The Gravity Research Group report
The central document is a 1956 study titled Electrogravitics Systems: An examination of electrostatic motion, dynamic counterbary and barycentric control. It was prepared by the Gravity Research Group of Aviation Studies (International) Ltd., a London aviation-intelligence firm, as report GRG-013/56. The report surveyed the state of electrogravitic research and traced its origin directly to Brown: electrogravitics, it wrote, "had its birth after the War, when Townsend Brown sought to improve on the various proposals… for electrostatic motors sufficiently to produce some visible manifestation of sustained motion." A companion assessment by Gravity Rand Ltd. captured the era's careful agnosticism in a much-quoted line: "To assert that electrogravitics is nonsense is as unreal as to say it is practically extant."
What is documented about the episode is real: trade-press coverage of gravity control as a coming field, named individuals and firms expressing interest, and these surviving study reports. The reports were later republished by the physicist Thomas Valone (Integrity Research Institute) and can be read in full today.
The suppression question
What happened next is where the documented record gives way to argument. The aerospace industry's public interest in electrogravitics, loud around 1955–56, simply went quiet — and decades later, several of the firms that had spoken of it had no trace of the work in their corporate histories. Two writers have made that disappearance their subject:
The aviation journalist Nick Cook, then of Jane's Defence Weekly, pursued the trail in The Hunt for Zero Point (2001) and argued that postwar antigravity research was real, promising, and then classified out of public view.
Paul LaViolette, in Secrets of Antigravity Propulsion (2008), made a similar case and tied it to his own physics, arguing that electrogravitic propulsion was developed in black programs and concealed.
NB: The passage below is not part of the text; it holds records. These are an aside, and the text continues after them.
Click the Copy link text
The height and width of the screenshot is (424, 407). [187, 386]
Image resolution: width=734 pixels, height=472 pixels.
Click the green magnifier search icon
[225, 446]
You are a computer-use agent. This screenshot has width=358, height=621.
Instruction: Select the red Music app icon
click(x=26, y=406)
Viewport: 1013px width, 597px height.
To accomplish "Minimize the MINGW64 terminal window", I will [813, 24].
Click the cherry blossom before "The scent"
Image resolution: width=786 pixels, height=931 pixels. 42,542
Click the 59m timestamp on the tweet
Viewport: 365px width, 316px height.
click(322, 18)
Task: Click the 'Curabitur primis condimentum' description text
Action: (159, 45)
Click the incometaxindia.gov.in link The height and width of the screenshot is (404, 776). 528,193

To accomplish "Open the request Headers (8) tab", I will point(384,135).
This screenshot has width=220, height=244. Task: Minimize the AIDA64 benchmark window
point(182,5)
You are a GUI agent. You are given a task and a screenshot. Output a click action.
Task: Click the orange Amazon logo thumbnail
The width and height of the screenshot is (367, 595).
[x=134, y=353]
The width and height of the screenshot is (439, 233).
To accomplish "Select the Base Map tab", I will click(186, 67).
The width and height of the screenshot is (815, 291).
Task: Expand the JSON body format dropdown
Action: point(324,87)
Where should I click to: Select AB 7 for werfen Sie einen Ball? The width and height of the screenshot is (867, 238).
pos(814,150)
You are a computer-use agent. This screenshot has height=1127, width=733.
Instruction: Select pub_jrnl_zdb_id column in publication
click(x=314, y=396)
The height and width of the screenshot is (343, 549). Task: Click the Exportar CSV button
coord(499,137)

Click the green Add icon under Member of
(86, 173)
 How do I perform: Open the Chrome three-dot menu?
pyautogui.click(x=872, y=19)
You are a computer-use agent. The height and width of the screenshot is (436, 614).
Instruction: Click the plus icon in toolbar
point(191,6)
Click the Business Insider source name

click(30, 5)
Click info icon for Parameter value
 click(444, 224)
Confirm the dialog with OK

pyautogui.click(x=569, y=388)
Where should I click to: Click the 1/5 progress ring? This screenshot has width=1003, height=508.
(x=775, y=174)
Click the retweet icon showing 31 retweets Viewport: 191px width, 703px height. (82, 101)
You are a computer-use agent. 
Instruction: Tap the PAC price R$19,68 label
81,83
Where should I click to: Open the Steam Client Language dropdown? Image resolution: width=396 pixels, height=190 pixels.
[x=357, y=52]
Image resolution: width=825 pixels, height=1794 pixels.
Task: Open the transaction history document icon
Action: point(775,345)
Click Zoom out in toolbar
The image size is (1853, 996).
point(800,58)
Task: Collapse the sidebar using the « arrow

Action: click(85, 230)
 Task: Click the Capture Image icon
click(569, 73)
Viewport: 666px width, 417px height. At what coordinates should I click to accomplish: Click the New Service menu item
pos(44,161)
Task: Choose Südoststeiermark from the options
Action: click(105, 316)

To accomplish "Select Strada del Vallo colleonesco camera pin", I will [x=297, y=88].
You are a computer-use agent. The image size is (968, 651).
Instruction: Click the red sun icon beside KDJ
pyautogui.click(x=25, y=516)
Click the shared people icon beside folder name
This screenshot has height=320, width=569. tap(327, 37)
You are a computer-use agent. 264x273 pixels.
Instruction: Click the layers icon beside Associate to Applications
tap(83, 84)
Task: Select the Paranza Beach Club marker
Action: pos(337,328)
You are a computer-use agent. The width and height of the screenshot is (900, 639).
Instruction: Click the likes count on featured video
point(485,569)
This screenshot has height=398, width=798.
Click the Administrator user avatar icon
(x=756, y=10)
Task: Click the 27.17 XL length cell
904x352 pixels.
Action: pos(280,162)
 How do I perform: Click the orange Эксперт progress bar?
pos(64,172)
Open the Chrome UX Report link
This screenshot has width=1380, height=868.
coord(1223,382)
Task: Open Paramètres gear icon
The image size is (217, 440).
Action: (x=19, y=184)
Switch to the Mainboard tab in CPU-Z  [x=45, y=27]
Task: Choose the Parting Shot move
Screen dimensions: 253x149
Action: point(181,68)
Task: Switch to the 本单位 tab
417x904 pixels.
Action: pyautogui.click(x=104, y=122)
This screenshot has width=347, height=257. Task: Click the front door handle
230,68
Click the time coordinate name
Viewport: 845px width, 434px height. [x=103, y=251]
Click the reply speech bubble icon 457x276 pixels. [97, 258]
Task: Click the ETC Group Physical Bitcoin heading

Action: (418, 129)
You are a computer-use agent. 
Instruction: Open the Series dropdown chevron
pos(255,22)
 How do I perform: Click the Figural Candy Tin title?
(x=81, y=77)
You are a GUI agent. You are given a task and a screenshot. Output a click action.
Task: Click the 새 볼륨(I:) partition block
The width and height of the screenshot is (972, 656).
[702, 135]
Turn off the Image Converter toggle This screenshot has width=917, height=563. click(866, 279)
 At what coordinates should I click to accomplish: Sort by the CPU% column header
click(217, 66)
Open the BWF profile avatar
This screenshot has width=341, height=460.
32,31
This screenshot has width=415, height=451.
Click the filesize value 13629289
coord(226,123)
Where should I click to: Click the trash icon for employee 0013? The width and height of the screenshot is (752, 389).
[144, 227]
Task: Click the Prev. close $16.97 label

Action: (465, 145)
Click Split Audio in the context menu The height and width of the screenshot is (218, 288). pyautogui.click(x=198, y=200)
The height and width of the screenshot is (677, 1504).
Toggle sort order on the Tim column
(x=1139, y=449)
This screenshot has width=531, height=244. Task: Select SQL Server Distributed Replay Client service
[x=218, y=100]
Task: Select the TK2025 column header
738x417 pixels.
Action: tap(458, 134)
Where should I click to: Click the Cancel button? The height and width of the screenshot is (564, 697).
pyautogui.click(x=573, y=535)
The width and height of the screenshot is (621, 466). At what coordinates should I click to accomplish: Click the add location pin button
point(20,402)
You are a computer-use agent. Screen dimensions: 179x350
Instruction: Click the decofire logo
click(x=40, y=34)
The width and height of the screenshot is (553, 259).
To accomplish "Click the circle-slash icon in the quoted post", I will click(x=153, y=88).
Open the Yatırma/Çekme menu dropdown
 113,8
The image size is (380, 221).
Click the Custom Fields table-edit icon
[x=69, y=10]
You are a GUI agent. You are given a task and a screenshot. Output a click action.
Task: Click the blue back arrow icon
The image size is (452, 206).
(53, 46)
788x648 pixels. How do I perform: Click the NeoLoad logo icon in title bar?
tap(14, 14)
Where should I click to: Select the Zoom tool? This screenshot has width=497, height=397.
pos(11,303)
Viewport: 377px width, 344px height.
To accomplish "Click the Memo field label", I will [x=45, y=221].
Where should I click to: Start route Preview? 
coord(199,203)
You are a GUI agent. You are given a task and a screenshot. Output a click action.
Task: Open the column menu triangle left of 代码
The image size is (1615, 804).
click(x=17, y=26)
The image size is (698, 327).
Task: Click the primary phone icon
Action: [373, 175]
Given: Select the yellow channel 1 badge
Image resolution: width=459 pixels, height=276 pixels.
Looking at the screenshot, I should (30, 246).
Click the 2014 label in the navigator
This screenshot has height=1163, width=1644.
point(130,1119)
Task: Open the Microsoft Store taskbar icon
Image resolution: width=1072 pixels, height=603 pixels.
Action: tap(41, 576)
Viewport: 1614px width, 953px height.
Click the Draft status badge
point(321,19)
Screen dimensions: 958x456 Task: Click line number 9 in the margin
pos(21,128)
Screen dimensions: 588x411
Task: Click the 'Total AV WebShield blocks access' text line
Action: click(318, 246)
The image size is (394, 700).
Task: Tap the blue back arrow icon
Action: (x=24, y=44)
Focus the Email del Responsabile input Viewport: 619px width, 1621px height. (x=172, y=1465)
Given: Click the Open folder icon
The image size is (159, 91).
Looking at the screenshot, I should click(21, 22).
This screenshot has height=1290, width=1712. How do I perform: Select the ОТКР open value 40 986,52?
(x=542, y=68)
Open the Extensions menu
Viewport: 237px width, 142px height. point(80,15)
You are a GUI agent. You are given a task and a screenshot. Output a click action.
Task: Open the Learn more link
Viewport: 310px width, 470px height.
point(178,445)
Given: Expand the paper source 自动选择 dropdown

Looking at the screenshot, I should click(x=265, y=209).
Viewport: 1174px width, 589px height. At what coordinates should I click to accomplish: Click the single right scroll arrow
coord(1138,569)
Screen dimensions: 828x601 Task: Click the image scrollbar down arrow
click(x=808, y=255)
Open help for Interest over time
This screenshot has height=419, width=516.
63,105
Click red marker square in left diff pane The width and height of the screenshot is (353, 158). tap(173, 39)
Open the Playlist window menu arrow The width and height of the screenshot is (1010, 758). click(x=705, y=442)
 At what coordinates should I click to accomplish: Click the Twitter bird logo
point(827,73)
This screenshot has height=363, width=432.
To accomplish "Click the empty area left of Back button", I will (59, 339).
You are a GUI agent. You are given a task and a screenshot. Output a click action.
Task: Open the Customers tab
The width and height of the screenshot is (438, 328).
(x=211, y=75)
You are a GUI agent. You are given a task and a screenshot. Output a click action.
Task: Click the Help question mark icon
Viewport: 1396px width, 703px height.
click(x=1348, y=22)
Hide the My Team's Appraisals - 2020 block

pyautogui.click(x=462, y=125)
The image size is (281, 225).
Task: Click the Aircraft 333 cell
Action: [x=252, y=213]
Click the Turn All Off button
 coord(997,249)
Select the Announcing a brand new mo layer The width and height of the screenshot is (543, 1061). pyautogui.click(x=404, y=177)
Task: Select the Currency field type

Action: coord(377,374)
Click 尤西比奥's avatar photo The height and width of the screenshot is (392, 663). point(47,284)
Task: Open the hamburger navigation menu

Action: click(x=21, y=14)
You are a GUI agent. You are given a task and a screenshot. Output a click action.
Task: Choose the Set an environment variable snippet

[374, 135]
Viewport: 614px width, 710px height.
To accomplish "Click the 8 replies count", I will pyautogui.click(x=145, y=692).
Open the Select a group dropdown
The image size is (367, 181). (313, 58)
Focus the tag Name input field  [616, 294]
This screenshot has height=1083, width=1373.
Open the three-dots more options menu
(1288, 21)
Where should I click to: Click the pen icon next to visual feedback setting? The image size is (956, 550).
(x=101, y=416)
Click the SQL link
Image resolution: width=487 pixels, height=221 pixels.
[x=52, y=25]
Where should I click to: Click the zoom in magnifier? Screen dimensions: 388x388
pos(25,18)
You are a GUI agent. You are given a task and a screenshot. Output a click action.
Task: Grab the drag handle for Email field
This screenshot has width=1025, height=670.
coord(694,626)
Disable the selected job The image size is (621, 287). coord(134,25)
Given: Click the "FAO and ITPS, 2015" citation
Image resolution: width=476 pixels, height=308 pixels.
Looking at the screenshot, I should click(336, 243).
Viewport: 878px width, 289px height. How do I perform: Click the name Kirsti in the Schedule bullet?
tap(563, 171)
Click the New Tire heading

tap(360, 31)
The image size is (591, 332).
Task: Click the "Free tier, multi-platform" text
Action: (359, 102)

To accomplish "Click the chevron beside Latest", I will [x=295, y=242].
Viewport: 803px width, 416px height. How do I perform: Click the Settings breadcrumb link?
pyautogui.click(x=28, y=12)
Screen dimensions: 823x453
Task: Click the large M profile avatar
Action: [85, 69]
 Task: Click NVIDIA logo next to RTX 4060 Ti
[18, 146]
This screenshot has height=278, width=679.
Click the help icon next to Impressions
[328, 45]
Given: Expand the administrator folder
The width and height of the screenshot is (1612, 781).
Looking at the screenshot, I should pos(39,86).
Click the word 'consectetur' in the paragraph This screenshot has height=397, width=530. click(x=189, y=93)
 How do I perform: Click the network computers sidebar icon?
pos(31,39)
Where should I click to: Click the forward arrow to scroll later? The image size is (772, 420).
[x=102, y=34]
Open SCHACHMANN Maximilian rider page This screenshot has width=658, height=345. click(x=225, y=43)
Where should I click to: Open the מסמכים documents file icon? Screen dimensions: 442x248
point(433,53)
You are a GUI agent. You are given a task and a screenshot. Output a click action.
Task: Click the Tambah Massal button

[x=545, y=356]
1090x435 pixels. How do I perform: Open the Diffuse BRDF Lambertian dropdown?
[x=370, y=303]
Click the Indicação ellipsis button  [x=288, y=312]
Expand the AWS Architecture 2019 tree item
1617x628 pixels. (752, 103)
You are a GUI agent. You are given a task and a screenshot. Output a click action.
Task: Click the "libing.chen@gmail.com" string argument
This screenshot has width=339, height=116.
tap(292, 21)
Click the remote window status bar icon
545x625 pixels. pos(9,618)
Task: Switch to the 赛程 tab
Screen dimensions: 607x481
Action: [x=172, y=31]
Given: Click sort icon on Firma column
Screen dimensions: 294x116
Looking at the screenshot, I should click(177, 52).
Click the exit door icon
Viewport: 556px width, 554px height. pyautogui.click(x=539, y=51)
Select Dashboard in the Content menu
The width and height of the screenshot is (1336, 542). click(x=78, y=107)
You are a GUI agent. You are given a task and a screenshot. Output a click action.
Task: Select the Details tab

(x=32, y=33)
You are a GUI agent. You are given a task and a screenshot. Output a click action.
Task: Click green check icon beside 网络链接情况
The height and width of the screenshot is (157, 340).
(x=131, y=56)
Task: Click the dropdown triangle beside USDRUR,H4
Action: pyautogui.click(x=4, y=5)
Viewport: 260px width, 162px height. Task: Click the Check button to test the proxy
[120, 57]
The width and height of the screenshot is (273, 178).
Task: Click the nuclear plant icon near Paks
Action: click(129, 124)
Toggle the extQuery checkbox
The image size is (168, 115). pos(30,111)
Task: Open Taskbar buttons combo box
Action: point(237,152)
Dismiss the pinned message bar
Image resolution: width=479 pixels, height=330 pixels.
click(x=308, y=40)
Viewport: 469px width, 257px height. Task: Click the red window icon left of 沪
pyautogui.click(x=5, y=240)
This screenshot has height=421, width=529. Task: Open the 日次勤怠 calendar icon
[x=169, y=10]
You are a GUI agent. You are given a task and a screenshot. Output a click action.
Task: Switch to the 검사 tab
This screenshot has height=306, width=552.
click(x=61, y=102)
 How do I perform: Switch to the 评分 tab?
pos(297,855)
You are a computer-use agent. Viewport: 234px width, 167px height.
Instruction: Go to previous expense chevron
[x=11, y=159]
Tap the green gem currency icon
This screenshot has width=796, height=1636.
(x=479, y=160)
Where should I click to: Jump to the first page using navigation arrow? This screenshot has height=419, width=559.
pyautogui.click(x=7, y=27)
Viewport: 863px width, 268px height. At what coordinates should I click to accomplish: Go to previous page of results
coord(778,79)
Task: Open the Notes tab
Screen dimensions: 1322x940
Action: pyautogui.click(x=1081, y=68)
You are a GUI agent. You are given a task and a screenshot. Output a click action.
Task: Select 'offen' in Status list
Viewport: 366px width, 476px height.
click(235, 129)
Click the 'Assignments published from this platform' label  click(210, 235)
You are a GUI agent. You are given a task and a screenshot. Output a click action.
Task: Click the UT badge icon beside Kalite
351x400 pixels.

These are investigative arguments by named authors, and that is how they are best read — a documented claim of suppression, not a settled history. The one sober, repeatable fact beneath the lore is the genuine vanishing: a topic that aerospace firms discussed openly in the mid-1950s left almost no footprint in their later records, which Cook and LaViolette read as concealment and skeptics read as a fad that simply fizzled. The most concrete proposal of the era was Brown's own — Project Winterhaven — and the phenomenon under all of it is the The Biefeld–Brown Effect.
Sources
Primary sources: the Electrogravitics Systems report in full on the Internet Archive (republished by Thomas Valone) · Nick Cook, The Hunt for Zero Point (Broadway Books, 2001) · Paul LaViolette, Secrets of Antigravity Propulsion (Bear & Co., 2008).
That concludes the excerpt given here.